Pick up the web security excerpt below after its last sentence and continue writing it.

# EXCERPT:
╭──
Changing the Sent Data

Creating and editing such a script for each request would be a tedious job when you need to send many requests.

You might need to change parameters of the header and the pages. A solution to this problem could be the use of a proxy server, which would change information passing through it according to a certain algorithm.

An example of such a proxy server is Proxomitron. I'm not going to describe its settings here; I just mention that this application fits to this purpose. The application comes with a comprehensive description.

Hacker Web Exploitation (Chapter 1: The Internet Is a Hostile Environment)

The Internet Is a Hostile Environment



Overview

Consider a system or a script. As with any other object in the world, its behavior depends on external and internal conditions. Among internal conditions are the server settings, the type of server, the type of database used in the system, the content of the environment variables, the information on the server's hard disk, and the content of the database.
╰──
# DATA PROVIDED:
╭──
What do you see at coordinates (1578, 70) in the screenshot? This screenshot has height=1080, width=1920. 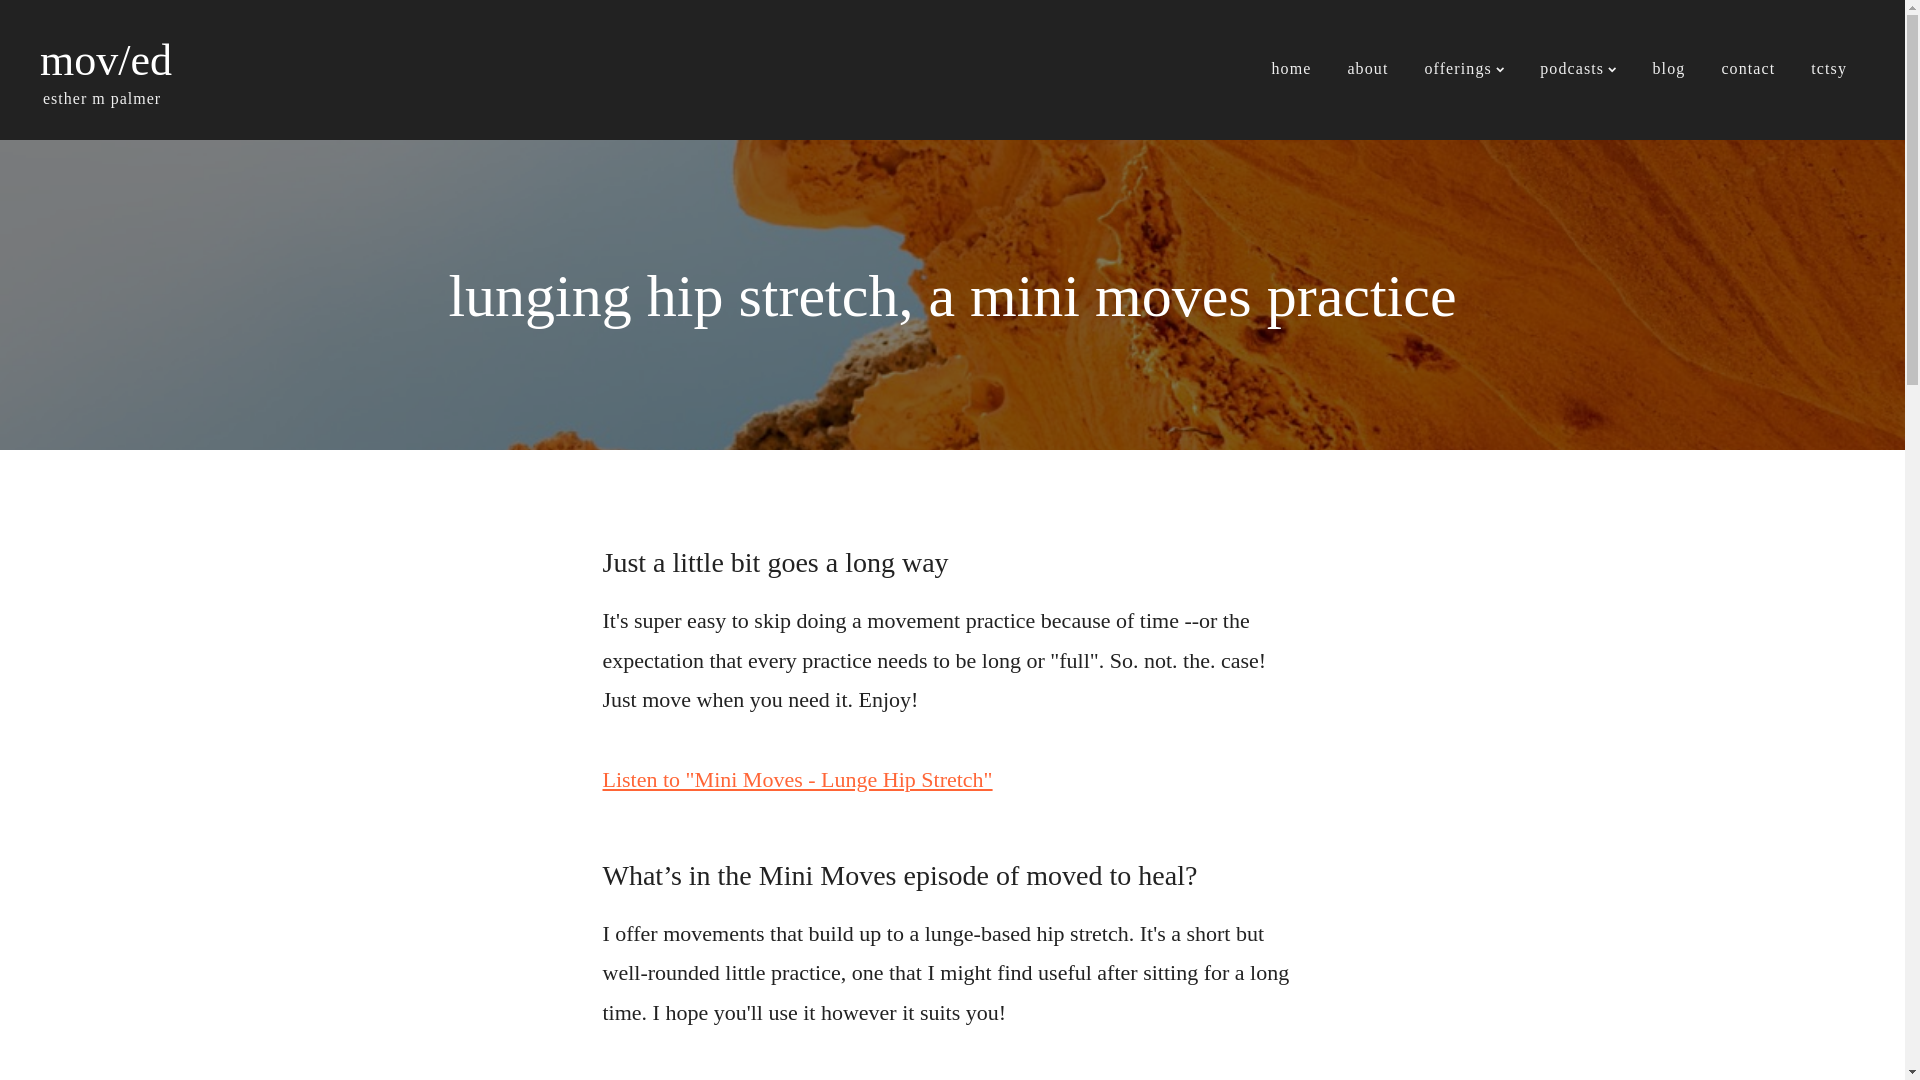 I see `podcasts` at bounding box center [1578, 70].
╰──
# WRITTEN RESPONSE:
External conditions are the data sent to the server using the HyperText Transfer Protocol (HTTP). Examples of such data are the GET, POST, and COOKIE parameters. In addition, some headers sent by a client to the server according to HTTP are examples of such data. These settings are specified and changed by the client, and the script will receive them asenvironment variables.

Fortunately, an external user, that is, a visitor to the Web site, cannot affect internal factors. However, he or she can change external factors.

Dynamics Causes "Holes"
Consider a complex system consisting of many interrelated components. For example, a Web system consists of a news system, a chat, a forum, and so on. It would be wise to assume that a system or a site has dynamic content.

Definition In this context, content means the content of a HyperText Markup Language (HTML) page.


Dynamic content can be defined as a response of the system to changes in its external conditions. This response can be documented (i.e., explicitly described or logically implied) or not. In the latter case, it is a result of side effects in the system. These side effects are usually unpredictable, and they are called vulnerabilities or simply holes.

Dynamic content is fraught with threat. A site based completely on static content, that is, including only static HTML pages, will not be vulnerable to attacks on scripts because it has no scripts. By definition, a static system doesn't respond to changes in external conditions; therefore, it has a documented response.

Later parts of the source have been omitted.